Debret consegue salientar em seus retratos como a Coroa Real
conseguiu se adaptar ao ambiente tropical, dialogar com as culturas locais e
criar o que Lilia Moritz vem a chamar de Monarquia Tropical. Apesar de seguir
fielmente o protestantismo e seguir estritamente as regras de etiqueta da
tradição medieval europeia, Dom Pedro é retratado por Debret sempre com
traços caracteristicamente locais em suas vestes. O imperador utilizava mantos
e coroa verdes, carregadas de penas de tucanos e pavões, em detrimento do
tradicionalmente vermelho utilizado pelos monarcas europeus; era pintado em
meio a matas e paisagens tropicais, e até a interação entre o monarca e os
outros segmentos sociais auxiliaram-no nessa formação de um forte poder
simbólico.
Tais retratos podem parecer de mínima relevância para a compreensão
do período histórico, mas representam reflexos de um poder simbólico criado a
partir da imagem do Rei, que se solidifica e ganha proporções muito grandes
nos períodos posteriores, uma vez que consegue se adaptar às culturas locais,
desde africanas até católicas. Entre as relações do Brasil com a África, Moritz
defende uma troca mais alargada do que se pode imaginar à primeira vista.

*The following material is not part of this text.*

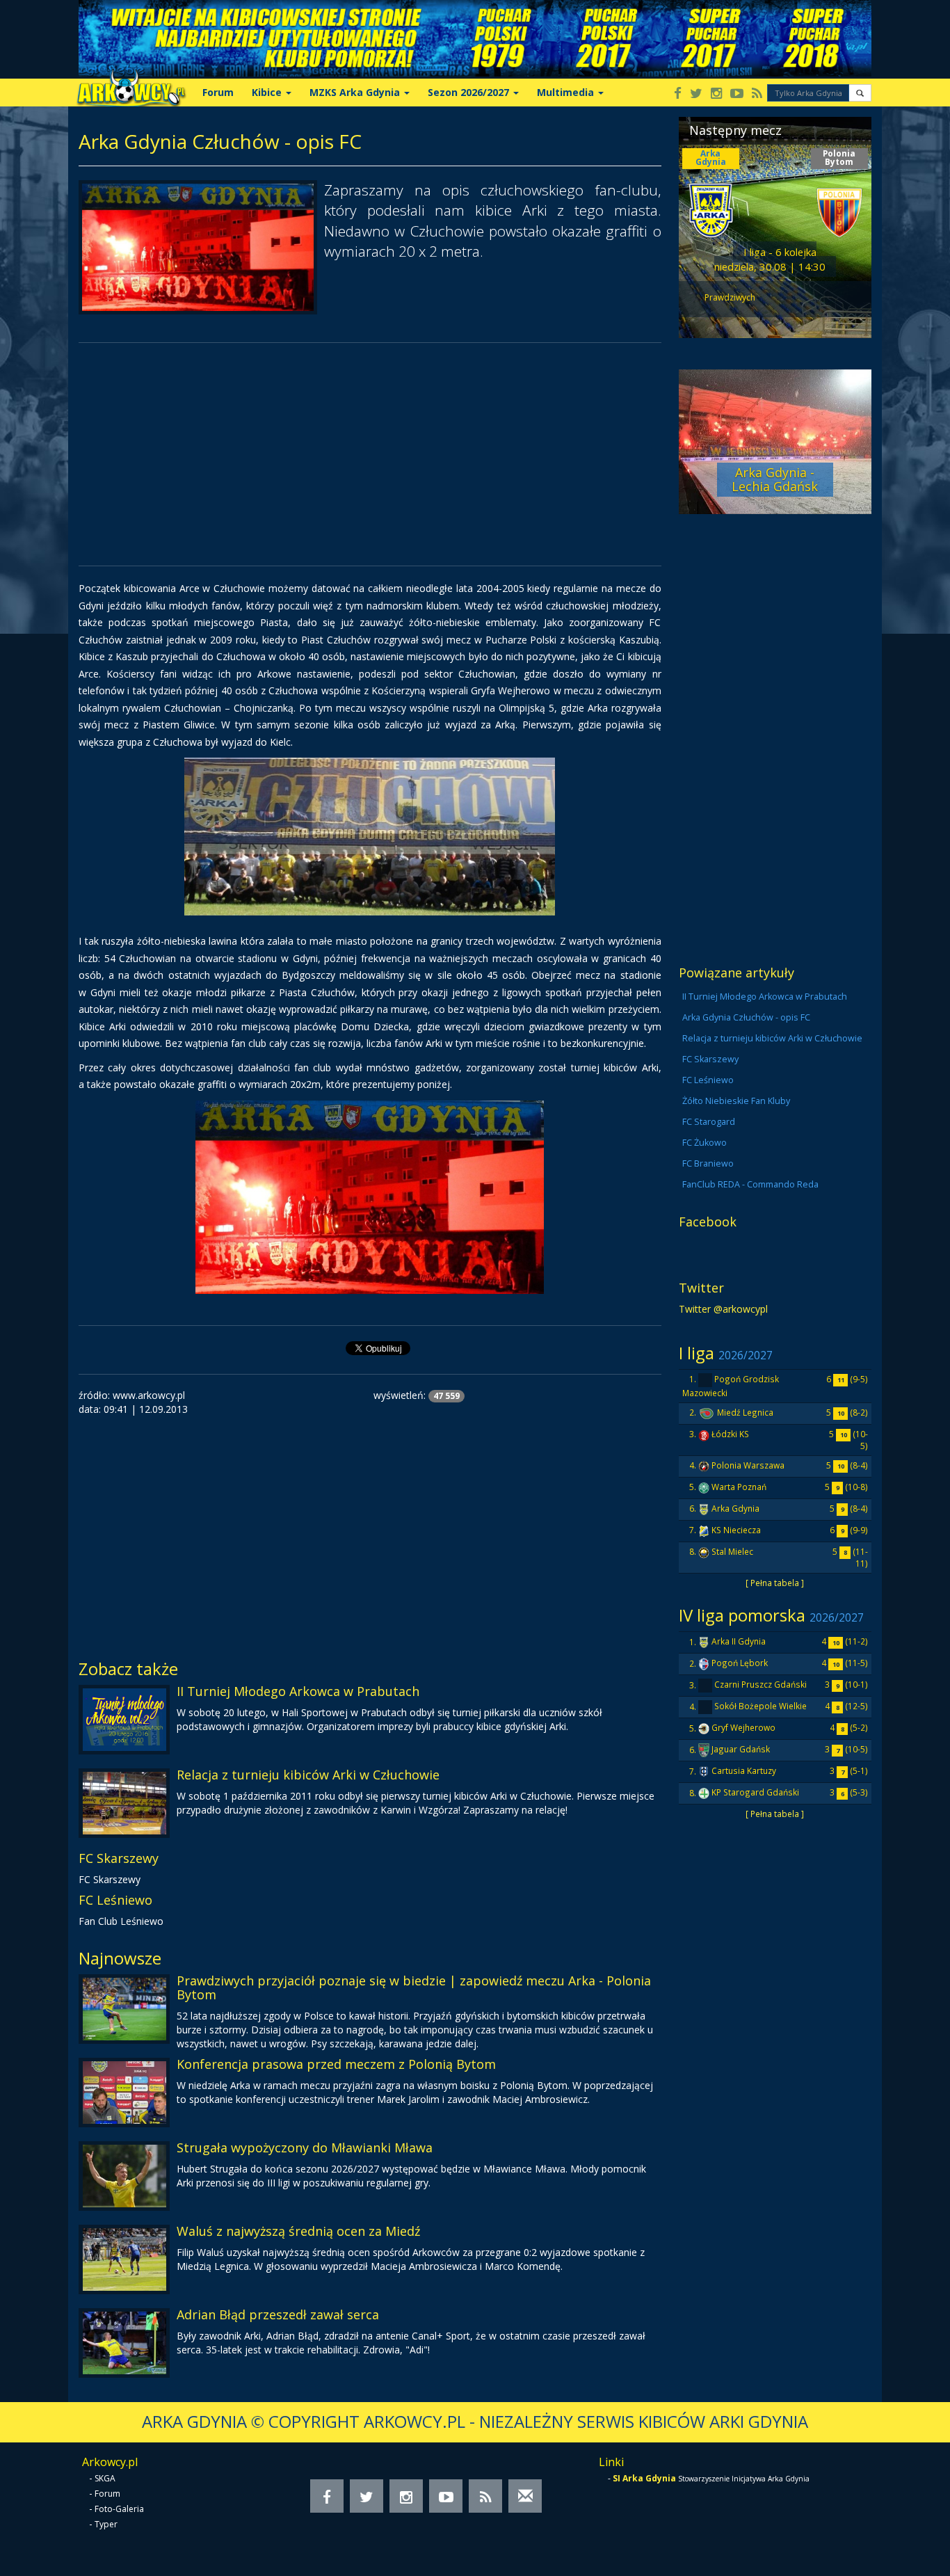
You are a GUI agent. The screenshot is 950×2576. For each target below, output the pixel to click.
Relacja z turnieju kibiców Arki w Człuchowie (308, 1774)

Segundo ela, a relação era bilateral: enquanto nós conhecíamos a feijoada, o
dendê e a batucada, a África recebeu nossa rede, a mandioca e o milho. Além
de diversos príncipes oriundos da elite africana, habitavam no Brasil os reis
alegóricos da Congada, que representavam uma autoridade máxima, mas que
mesmo assim eram tolerados uma vez que contribuíam e faziam uma menção
positiva à figura do ‘Rei’. No campo da relação entre o governo e a Igreja
Católica, o imperador passa a ser ungido e sagrado a tal ponto que se
confunde com santos! Tal diálogo se torna recíproco, e diversos santos muito
adorados ganham o status da realeza.
As consequências verificáveis do poder simbólico real são diversas: as
mais salientes, porém, verificam-se em dois ícones republicanos que remetem
muito a uma identidade criada no período imperial, a saber, a bandeira e o hino
nacional. A bandeira - ao contrário dos que pensam que representa o verde
das florestas e o amarelo do ouro – é uma adaptação da que vigorava no
período imperial e as cores fazem alusão às famílias reais que formaram a
monarquia brasileira. O retângulo verde remete a Casa de Bragança, enquanto
o amarelo está vinculado à família Habsburgo. Enquanto isso, o hino nacional
republicano, após longa discussão e apelo popular, continuou a sendo o
mesmo que era cantado no período Imperial. Tal incongruência seria sanada
com o Hino Nacional atual, oficializado apenas em 1922.
2.2 Cultura jurídica Imperial.
Texto: HOLANDA, Sérgio Buarque de. História Gerald a civilização
brasileira. Volume 5; Tomo II. O Brasil Monárquico. Capítulo III: a cultura
jurídica. P. 356-368.
A Constituição de 1824, a primeira do Brasil, apesar de algumas
reminiscências herdadas dos corpos medievais – como o Poder Moderador –
veio a celebrar diversos símbolos modernos, como garantias civis individuais e
válidas inclusive perante o Estado; e a autonomização do poder judiciário, que
mostra o início de uma tentativa de funcionalização do direito, genuinamente
moderna. (A Constituição em si será mais bem tratada na questão seguinte.)
Outro monumento legislativo reflexo de uma modernização do direito foi
o primeiro Código elaborado para terras tupiniquins, que foi o Código Criminal
de 1830. Introduzindo ideias de sistematicidade e coerência interna, o Código
vem a substituir o Livro V das Ordenações Filipinas, que curiosamente tem
vigência no Brasil por muito mais tempo que até mesmo em Portugal – ao
menos no papel. Com a instituição da prisão em flagrante, da fiança provisória
e a considerável apliação do Habeas Corpus, o Código Criminal representa
mais uma esfera de garantias dos cidadãos contra o poder arbitrário do Estado.
Direitos
Ordens
Direitos
Individuais
Além disso, o Código deixa de seguir os preceitos da ‘Santa Inquisição’,
não tutelando mais casos como a sodomia e buscando, assim, certo
afastamento da religião com as questões criminais de Estado. Rescinde-se
também, a partir do Código de 1830, o direito dos maridos assassinarem suas
esposas em caso de adultério, iniciando uma busca pelo desmonte do poder
particular do chefe da família, do pater famílias. Suprime ainda mutilações e
castigos corporais – exceto específicos casos de pena de morte – um reflexo
do que Foucault iria mais tarde teorizar como a incipiência de um Estado
Disciplinar. Segundo tal autor, com o advento da modernidade, passa-se
gradativamente a desvincular crime de castigo. A prisão não castiga, mas sim
disciplinariza, tendo aí uma função de normalizar comportamentos anômicos.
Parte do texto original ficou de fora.